I have tried to train your internal block and I'm getting a different error (on Linux):
conv[channelsIn_, channelsOut_, length_ : 1024] :=
ConvolutionLayer[channelsOut, {7}, "Input" -> {channelsIn, length},
PaddingSize -> 3];
batchnorm[channelsIn_, length_ : 1024] :=
BatchNormalizationLayer["Input" -> {channelsIn, length}];
relu[channelsIn_, length_ : 1024] :=
ElementwiseLayer["ReLU", "Input" -> {channelsIn, length}];
residual[channelsIn_, length_ : 1024] :=
NetGraph[{LinearLayer[{channelsIn, length}],
ElementwiseLayer[Ramp, "Input" -> {channelsIn, length}],
ThreadingLayer[Plus, "Output" -> {channelsIn, length},
InputPorts -> 2]}, {1 -> 2, {NetPort["Input"], 2} -> 3},
"Input" -> {channelsIn, length}];
net = NetFlatten@NetChain[
{
conv[8, 16, 512],
batchnorm[16, 512],
relu[16, 512],
residual[16, 512],
conv[16, 16, 512],
batchnorm[16, 512],
relu[16, 512]
},
"Input" -> {8, 512},
"Output" -> {16, 512}
]
NetTrain[net,
RandomReal[1, {100, 8, 512}] -> RandomReal[1, {100, 16, 512}]]
Error is
MXNetError: Check failed: !is_view:
Regardless of the error, these are MXNet bugs and unfortunately we have to live with them until we migrate the framework to a different backend, whose timeframe is very long (hard to predict, maybe around 1-2 years).

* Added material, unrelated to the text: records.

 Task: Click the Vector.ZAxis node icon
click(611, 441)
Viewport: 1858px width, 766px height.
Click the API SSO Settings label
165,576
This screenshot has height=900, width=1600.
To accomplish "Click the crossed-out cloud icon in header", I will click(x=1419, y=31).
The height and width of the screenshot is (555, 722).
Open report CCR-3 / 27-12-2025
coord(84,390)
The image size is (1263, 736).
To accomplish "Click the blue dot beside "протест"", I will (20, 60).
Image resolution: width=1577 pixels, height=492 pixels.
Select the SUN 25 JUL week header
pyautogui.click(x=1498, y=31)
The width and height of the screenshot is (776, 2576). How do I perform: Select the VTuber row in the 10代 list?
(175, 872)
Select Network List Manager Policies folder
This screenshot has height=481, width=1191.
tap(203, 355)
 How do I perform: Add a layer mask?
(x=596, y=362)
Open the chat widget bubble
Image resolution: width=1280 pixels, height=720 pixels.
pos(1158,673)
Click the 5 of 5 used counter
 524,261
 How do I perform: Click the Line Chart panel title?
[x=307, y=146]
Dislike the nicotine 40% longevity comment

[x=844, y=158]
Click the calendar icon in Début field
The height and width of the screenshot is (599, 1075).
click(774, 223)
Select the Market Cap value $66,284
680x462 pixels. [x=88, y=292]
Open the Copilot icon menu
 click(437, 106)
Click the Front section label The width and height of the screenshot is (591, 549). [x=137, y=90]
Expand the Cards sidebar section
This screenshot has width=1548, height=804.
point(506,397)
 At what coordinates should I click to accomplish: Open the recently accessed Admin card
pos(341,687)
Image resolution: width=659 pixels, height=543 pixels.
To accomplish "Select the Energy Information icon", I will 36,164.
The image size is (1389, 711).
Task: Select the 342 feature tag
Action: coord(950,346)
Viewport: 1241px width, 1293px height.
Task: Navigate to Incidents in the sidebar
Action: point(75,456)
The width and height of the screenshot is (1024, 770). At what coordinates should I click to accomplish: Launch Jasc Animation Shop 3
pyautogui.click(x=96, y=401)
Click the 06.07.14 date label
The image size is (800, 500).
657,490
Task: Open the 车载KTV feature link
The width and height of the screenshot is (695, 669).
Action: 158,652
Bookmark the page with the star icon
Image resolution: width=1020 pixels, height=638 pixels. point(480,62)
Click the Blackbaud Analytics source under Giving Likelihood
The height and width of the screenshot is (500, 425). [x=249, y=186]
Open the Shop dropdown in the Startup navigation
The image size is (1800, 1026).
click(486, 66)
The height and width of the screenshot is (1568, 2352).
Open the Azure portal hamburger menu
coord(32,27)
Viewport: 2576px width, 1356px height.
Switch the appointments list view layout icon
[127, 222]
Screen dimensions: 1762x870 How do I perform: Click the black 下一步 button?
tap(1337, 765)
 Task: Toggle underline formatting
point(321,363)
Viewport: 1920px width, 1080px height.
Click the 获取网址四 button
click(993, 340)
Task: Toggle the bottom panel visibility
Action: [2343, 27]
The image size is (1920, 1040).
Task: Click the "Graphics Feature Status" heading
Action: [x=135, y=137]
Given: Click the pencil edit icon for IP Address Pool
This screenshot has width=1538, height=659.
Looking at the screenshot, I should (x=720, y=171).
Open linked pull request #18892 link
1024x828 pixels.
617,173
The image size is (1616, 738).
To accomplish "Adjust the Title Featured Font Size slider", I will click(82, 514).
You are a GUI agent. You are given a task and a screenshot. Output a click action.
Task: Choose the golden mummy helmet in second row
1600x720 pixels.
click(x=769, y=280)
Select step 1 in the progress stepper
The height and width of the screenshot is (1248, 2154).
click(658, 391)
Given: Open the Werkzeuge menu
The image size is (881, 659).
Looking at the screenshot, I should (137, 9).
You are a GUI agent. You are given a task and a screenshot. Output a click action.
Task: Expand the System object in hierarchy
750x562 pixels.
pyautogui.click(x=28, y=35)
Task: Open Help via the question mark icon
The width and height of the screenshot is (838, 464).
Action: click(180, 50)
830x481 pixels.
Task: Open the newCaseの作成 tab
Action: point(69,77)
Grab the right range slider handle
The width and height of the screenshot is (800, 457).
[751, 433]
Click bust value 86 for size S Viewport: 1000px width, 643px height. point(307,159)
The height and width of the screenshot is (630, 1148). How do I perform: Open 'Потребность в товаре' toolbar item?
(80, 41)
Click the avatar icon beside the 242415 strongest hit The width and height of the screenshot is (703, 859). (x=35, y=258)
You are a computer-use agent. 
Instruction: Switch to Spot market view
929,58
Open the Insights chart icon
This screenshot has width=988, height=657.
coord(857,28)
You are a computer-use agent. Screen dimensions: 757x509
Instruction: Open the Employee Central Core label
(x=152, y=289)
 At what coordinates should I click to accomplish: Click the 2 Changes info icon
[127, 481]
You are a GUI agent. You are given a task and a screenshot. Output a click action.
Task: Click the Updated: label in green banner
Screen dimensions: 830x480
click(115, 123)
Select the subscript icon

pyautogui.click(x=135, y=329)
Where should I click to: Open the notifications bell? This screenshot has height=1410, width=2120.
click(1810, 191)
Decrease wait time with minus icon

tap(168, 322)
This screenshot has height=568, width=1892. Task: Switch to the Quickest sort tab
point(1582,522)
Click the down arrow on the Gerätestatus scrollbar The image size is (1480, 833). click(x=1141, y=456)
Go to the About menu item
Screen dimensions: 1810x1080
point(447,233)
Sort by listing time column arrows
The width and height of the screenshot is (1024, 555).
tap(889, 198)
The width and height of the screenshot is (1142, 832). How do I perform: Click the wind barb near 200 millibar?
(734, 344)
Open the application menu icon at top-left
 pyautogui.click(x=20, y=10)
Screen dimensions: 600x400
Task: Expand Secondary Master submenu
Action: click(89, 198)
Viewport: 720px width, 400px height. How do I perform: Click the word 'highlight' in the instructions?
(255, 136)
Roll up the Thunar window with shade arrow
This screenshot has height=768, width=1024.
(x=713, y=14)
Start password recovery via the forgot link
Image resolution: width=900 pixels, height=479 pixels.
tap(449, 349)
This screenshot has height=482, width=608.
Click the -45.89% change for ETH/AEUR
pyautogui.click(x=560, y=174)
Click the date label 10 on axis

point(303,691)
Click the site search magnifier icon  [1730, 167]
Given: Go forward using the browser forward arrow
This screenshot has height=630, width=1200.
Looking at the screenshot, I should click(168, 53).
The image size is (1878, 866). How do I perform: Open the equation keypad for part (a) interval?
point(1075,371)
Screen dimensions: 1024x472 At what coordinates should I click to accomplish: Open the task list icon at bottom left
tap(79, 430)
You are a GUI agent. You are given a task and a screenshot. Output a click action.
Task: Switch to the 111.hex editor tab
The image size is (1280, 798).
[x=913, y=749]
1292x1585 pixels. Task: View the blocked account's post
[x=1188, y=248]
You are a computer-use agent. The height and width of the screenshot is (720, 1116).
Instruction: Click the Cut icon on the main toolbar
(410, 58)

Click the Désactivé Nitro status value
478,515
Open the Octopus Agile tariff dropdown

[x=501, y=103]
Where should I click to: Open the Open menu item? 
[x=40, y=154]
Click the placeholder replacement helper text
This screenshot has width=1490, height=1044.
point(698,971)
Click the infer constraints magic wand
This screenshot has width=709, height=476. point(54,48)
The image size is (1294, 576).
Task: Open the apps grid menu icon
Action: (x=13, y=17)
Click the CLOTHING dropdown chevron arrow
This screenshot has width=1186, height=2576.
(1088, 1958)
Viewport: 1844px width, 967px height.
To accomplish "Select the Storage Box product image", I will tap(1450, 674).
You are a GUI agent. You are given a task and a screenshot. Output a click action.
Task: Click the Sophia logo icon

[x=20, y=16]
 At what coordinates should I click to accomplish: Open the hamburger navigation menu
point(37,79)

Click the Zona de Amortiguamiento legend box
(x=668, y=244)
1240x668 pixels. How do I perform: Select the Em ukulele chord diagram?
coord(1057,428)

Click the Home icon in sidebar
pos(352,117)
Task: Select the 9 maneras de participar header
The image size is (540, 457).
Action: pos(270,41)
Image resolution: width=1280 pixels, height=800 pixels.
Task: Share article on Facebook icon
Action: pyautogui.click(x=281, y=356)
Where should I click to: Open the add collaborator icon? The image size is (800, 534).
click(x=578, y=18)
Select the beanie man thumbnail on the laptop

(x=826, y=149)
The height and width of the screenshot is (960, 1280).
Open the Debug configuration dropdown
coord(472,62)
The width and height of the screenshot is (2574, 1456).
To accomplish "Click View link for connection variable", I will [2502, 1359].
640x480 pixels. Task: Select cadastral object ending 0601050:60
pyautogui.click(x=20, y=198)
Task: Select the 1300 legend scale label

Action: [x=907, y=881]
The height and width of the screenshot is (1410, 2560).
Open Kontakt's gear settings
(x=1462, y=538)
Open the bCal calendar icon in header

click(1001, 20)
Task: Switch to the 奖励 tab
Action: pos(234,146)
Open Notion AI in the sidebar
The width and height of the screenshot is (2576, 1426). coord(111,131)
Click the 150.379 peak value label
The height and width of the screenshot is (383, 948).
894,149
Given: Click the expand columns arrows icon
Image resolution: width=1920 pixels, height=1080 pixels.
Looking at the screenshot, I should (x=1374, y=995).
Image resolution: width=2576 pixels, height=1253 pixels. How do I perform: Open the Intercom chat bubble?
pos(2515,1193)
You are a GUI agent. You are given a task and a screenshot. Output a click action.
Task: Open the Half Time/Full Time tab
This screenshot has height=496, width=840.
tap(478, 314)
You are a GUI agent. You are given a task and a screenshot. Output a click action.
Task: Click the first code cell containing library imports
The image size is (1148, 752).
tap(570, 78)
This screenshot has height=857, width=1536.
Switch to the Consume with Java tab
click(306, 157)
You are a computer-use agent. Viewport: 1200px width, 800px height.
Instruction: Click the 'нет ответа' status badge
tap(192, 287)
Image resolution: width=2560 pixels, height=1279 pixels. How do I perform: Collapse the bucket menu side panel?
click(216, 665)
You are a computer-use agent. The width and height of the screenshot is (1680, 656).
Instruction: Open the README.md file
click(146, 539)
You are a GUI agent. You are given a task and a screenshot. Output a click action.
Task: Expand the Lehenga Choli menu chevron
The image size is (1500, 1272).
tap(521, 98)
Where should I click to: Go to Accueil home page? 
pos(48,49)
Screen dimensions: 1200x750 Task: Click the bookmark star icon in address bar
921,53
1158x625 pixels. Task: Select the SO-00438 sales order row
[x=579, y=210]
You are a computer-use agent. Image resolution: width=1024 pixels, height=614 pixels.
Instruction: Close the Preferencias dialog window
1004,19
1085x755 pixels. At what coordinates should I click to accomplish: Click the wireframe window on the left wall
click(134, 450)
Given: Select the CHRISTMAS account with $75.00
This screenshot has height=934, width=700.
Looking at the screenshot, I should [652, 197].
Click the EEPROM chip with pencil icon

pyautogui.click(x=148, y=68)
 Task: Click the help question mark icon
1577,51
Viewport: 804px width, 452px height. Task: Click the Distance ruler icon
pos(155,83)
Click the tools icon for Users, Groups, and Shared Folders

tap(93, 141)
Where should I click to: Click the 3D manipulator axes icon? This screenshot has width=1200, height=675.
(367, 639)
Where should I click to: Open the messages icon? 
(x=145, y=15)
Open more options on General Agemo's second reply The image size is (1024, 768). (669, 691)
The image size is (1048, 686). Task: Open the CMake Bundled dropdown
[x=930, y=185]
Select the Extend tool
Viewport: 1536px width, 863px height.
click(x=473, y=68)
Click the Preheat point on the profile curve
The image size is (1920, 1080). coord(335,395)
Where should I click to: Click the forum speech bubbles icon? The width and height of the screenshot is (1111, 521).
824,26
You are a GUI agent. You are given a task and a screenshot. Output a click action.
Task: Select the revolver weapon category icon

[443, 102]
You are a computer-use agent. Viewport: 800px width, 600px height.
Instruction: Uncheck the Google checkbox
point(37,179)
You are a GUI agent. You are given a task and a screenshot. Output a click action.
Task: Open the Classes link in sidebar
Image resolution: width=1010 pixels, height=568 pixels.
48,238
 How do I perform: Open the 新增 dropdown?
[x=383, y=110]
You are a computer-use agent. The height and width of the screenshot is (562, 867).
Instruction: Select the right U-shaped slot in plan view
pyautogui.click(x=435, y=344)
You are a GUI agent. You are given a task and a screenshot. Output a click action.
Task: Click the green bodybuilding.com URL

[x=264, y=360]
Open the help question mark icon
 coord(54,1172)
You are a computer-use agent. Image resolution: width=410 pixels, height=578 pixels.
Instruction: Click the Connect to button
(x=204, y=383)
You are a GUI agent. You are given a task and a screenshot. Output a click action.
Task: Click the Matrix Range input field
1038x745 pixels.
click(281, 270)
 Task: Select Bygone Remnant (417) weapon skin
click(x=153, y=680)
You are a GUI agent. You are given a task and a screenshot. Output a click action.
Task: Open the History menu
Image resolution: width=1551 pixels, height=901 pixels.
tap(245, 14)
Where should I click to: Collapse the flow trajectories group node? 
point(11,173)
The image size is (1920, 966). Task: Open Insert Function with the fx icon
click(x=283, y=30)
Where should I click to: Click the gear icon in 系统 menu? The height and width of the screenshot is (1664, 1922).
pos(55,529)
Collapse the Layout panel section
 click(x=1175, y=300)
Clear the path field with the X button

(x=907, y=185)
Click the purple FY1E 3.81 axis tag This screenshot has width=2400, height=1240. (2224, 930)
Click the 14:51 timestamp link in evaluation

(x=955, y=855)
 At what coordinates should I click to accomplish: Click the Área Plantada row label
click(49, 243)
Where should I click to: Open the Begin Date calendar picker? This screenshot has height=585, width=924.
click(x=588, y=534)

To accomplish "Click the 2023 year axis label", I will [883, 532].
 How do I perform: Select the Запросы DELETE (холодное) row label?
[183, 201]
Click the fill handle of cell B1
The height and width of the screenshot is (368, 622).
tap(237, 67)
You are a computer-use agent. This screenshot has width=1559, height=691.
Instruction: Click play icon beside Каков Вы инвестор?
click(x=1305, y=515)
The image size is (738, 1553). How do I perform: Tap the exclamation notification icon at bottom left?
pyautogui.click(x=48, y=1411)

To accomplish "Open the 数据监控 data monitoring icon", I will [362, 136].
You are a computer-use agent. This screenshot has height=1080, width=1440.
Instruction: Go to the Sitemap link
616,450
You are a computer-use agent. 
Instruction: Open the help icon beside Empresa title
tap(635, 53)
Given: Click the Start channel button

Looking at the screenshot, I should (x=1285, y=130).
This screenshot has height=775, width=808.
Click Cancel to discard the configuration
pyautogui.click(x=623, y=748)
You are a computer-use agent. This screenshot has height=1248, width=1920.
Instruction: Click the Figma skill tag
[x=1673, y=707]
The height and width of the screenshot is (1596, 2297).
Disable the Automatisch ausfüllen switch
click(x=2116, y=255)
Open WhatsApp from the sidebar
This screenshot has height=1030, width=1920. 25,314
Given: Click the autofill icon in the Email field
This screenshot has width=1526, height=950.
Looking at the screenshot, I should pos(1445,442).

As a workaround, I could train the net normally by removing the batchnorms or by setting WorkingPrecision -> "Real64"
, but speed is going to suffer greatly from the latter. You are getting a different error so I'm not sure what works for you. I think WorkingPrecision -> "Real64"
is going to work, not sure about removing the batchnorms.